• WHAT IS EXPECTED
Copy out each of the following records word for word, with nothing changed.

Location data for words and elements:
+++++
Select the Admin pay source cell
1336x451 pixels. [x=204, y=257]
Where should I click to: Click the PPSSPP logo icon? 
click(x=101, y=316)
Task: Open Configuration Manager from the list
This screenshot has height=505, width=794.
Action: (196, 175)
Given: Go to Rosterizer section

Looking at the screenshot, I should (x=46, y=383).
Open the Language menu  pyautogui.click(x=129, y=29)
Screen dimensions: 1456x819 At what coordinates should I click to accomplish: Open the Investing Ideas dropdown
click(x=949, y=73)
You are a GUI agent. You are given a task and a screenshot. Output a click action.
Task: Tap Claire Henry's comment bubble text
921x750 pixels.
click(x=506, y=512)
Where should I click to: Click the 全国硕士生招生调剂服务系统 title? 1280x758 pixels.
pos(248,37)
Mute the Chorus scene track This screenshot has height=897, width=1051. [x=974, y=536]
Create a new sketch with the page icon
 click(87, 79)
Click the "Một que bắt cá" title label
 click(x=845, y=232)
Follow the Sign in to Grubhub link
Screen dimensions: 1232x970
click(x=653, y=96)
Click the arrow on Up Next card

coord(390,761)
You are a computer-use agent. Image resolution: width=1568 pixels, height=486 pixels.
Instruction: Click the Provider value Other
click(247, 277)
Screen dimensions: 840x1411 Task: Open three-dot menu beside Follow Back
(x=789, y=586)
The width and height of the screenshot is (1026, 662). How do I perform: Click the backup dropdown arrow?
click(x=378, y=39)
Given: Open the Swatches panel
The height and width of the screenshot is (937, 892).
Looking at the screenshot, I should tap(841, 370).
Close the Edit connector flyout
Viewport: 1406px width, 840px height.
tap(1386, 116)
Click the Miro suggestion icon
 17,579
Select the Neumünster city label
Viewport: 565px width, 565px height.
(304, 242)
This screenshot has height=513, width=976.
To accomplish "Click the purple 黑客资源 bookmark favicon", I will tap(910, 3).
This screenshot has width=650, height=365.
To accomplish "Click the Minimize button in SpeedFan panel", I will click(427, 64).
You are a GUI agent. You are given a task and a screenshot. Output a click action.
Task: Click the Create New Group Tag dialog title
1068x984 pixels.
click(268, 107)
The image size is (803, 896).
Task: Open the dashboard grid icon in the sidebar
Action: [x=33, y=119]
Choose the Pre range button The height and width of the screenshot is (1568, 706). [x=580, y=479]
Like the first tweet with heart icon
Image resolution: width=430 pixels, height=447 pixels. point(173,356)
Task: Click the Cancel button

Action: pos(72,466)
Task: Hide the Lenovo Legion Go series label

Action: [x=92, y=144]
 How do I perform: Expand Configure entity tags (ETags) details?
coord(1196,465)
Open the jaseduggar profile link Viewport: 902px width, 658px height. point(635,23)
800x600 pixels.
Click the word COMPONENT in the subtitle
+++++
• TASK RESPONSE
Select the Admin pay source cell
1336x451 pixels. [x=204, y=257]
Where should I click to: Click the PPSSPP logo icon? 
click(x=101, y=316)
Task: Open Configuration Manager from the list
This screenshot has height=505, width=794.
Action: (196, 175)
Given: Go to Rosterizer section

Looking at the screenshot, I should (x=46, y=383).
Open the Language menu  pyautogui.click(x=129, y=29)
Screen dimensions: 1456x819 At what coordinates should I click to accomplish: Open the Investing Ideas dropdown
click(x=949, y=73)
You are a GUI agent. You are given a task and a screenshot. Output a click action.
Task: Tap Claire Henry's comment bubble text
921x750 pixels.
click(x=506, y=512)
Where should I click to: Click the 全国硕士生招生调剂服务系统 title? 1280x758 pixels.
pos(248,37)
Mute the Chorus scene track This screenshot has height=897, width=1051. [x=974, y=536]
Create a new sketch with the page icon
 click(87, 79)
Click the "Một que bắt cá" title label
 click(x=845, y=232)
Follow the Sign in to Grubhub link
Screen dimensions: 1232x970
click(x=653, y=96)
Click the arrow on Up Next card

coord(390,761)
You are a computer-use agent. Image resolution: width=1568 pixels, height=486 pixels.
Instruction: Click the Provider value Other
click(247, 277)
Screen dimensions: 840x1411 Task: Open three-dot menu beside Follow Back
(x=789, y=586)
The width and height of the screenshot is (1026, 662). How do I perform: Click the backup dropdown arrow?
click(x=378, y=39)
Given: Open the Swatches panel
The height and width of the screenshot is (937, 892).
Looking at the screenshot, I should tap(841, 370).
Close the Edit connector flyout
Viewport: 1406px width, 840px height.
tap(1386, 116)
Click the Miro suggestion icon
 17,579
Select the Neumünster city label
Viewport: 565px width, 565px height.
(304, 242)
This screenshot has height=513, width=976.
To accomplish "Click the purple 黑客资源 bookmark favicon", I will tap(910, 3).
This screenshot has width=650, height=365.
To accomplish "Click the Minimize button in SpeedFan panel", I will click(427, 64).
You are a GUI agent. You are given a task and a screenshot. Output a click action.
Task: Click the Create New Group Tag dialog title
1068x984 pixels.
click(268, 107)
The image size is (803, 896).
Task: Open the dashboard grid icon in the sidebar
Action: [x=33, y=119]
Choose the Pre range button The height and width of the screenshot is (1568, 706). [x=580, y=479]
Like the first tweet with heart icon
Image resolution: width=430 pixels, height=447 pixels. point(173,356)
Task: Click the Cancel button

Action: pos(72,466)
Task: Hide the Lenovo Legion Go series label

Action: [x=92, y=144]
 How do I perform: Expand Configure entity tags (ETags) details?
coord(1196,465)
Open the jaseduggar profile link Viewport: 902px width, 658px height. point(635,23)
800x600 pixels.
Click the word COMPONENT in the subtitle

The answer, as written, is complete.